Legislators are also working to identify potential new revenue sources. The House Ways and Means Committee passed a bill this week that would expand taxes and fees on telecommunications and the Senate Finance Committee is looking at a bill to assess a new tax on streaming services. More on this later.
EDUCATION SPENDING
H.850 has been fast-tracked through the legislative process and was signed by the governor on Thursday. This legislation repeals a tax cap that has been identified as a driver of increased education spending and tax burdens across the state. The five percent cap was meant to help more affluent districts make the transition under a new law which redistributes tax capacity to help high-needs districts that have been historically underfunded. But this transition mechanism created unintended consequences resulting in potentially soaring property taxes. H.850 moves this transition mechanism to a targeted approach that sends tax discounts to districts losing tax capacity under the new, more equitable system created by Act 127. Notably, less than two weeks before Town Meeting Day, H.850 also gives school districts the authority to revise their budgets and reschedule the vote for community approval. The bill includes $500,000 from the general fund to support the costs associated with rescheduling budget elections.
TELECOM TAXES
On Friday the House Ways and Means Committee voted 12-0 to advance H.657, a bill that would make numerous changes to Vermont’s telecommunication tax statutes. The bill increases the Universal Service Fund Charge, which appears on phone bills, by changing it from a 2.4 percent charge to a 72-cent monthly per-line fee. H.657 would include telecommunications property in the grand list, which would apply the property tax to these facilities. It would also impose fees on telecommunications equipment in state right-of-way corridors.
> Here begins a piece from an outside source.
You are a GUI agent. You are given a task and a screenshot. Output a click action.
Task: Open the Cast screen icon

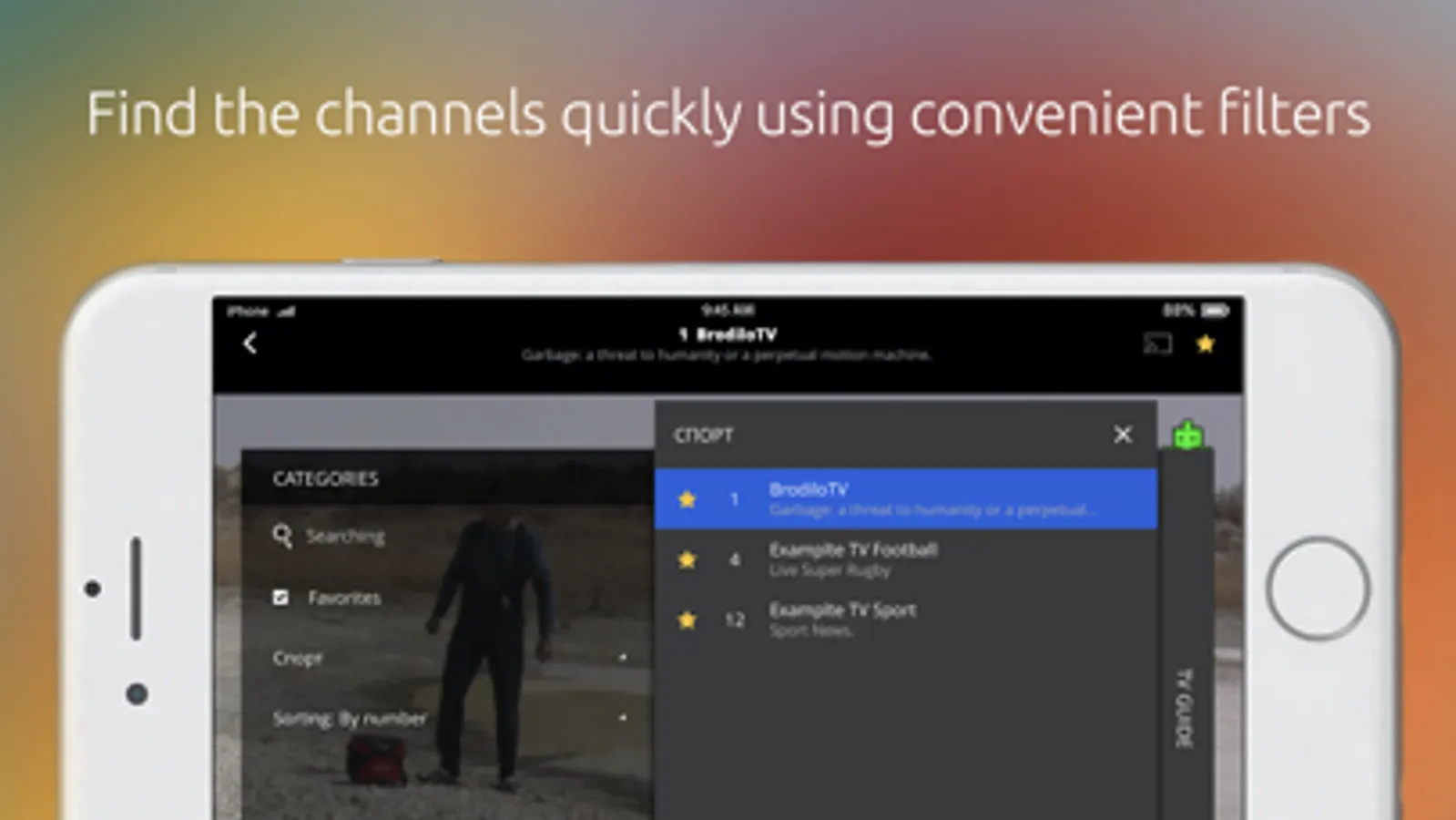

Two sections that were in the introduced version of H.657 were dropped from the bill before it was approved by the committee – the “cloud tax” and a new fee on communications providers that attach to utility poles. The pole attachment tax would have funded Vermont’s public access television stations, who already receive millions of dollars each year from a franchise fee on cable video service. The pole attachment and cloud tax language are both likely to reappear in separate bills.
Meanwhile, the Senate Finance Committee got a first look this week at a new draft of S.181, a bill that also seeks to provide additional revenue to the public access stations. While S.181 initially did include the pole attachment tax, the committee quickly decided to scrap that option after testimony from various stakeholders. The committee is now contemplating a tax on streaming services like Netflix and Hulu. Vermont has subjected streaming services to the sales tax since 2017, but the committee indicated they would like to assess an additional charge and use the revenue to fund public access television.
After the Senate Finance Committee reviewed the streaming tax language it became clear that there are some challenges with the proposal. Legislative Counsel based the legislation on a similar bill in Massachusetts that has been introduced two years in a row but has not passed out of committee. This could be due – in part – to the fact that the definitions included in the bill are overly broad and would capture a litany of products and services that the Senate Finance Committee did not anticipate including. Senate Finance Chair Ann Cummings, D-Washington told her committee that after discussing the proposal with Senate Appropriations Chair Jane Kitchel, D-Caledonia, any revenue from the bill would go to the General Fund instead of the special fund for the public access television stations. The public access stations would have to apply for general fund dollars like all other stakeholders.
FLAVORED TOBACCO
The House Ways and Means Committee on Friday also approved S.18, a bill that would ban the sale of any flavored tobacco substitute and e-liquid as well as menthol flavored tobacco products, including cigarettes, cigars, snuff on January 1, 2026. The bill had lingered in committee for weeks as lawmakers worked through how to balance the public health benefits of S.18 with the fact that the ban will result in a revenue loss of between $7.1 and $14.2 million by FY2027. As members of the House and Senate Appropriations committees struggle to put together one of the most challenging budgets since the pandemic, signing off on any legislation that reduces revenues is a challenging proposition.